Also, agriculture uses up pretty much most of the obtainable drinkable water.
A large fraction of "agriculture" goes to feeding livestock, inefficiently. Some land is used for animal feed that is not usable for crops people would eat, but the conversion ratio for a lot of it would be better if we grew food for ourselves directly.
The UN report [1] says that if the world population switches to a fully plant-based diet by 2050, accounting for the expected growth in population, we would actually use less land and less water as we do now. So we could in terms of land and water use. Or do you mean some other reason why this would be impossible?
I'm also sceptical that the recently proposed diets of fruits, vegetables and nuts actually work out. AFAICT it's an outstanding problem in nutrition science concerning how many of the calories in nuts that humans are able to digest. And yet it seems like the proposed diets just assume "all calories are equal". I've seen reports from journalists who have tried following those diets saying they were constantly hungry.

**DATASET RECORDS**
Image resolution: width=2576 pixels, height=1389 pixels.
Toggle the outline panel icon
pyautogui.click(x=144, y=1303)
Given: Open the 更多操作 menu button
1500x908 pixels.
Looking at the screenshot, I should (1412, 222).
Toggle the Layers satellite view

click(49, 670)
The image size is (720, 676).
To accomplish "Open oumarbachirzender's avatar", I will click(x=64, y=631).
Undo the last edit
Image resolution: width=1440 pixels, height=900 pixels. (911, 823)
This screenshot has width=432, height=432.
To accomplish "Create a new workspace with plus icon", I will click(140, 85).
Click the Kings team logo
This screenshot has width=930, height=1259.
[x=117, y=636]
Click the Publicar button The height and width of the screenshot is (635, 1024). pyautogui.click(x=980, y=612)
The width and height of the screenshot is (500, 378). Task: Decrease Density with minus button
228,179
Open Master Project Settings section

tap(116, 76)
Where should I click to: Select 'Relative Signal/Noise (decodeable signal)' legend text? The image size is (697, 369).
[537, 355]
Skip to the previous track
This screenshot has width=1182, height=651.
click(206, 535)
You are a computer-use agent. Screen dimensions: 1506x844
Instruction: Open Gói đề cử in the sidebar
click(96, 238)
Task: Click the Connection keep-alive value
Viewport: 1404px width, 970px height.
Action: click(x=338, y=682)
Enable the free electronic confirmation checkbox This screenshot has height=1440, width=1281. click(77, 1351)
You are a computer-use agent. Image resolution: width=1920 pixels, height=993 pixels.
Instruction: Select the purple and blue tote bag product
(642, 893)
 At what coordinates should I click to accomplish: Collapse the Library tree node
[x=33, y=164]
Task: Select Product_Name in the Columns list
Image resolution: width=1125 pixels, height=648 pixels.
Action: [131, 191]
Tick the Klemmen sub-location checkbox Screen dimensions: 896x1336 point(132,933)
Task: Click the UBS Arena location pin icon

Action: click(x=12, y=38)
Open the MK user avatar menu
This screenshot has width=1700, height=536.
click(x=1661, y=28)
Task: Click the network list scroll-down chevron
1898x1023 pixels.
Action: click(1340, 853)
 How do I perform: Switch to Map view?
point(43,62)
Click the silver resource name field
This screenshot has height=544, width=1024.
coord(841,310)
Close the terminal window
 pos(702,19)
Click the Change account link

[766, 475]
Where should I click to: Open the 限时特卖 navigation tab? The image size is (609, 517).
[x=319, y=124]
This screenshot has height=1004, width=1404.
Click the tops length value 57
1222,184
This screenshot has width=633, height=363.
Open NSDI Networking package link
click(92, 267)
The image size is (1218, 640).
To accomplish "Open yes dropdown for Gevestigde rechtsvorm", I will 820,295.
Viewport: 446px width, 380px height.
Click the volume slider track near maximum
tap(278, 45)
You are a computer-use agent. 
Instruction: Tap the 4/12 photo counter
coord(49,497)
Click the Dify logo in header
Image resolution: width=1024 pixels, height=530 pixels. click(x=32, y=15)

**JOBS**
1. In the comment on farming and diets, what does the UN report say about land and water use if the world's population switched to a fully plant-based diet by 2050?
2. Carry on the comment on farming and diets from its last sentence.

**RESULTS FOR THE EXERCISE**
1. Even with the expected population growth, we would use less land and less water than we do now.

2.
> I've seen reports from journalists who have tried following those diets saying they were constantly hungry.
This is the inherent problem of journalism - they need sensational results, otherwise the majority of folks wouldn't be bothered to read their journalism.
My 2 cents on this topic: I'm 10+ years vegan and everything is good, it's just no clickbait-worthy story...
Oh, I'm not saying you can't live as a vegan. But the criticism of these diets is they prescribe X grams of this, Y grams of that, and use those numbers to compute a global environmental impact. If the X and Y are both underestimates compared to what an adult needs, then so is the impact.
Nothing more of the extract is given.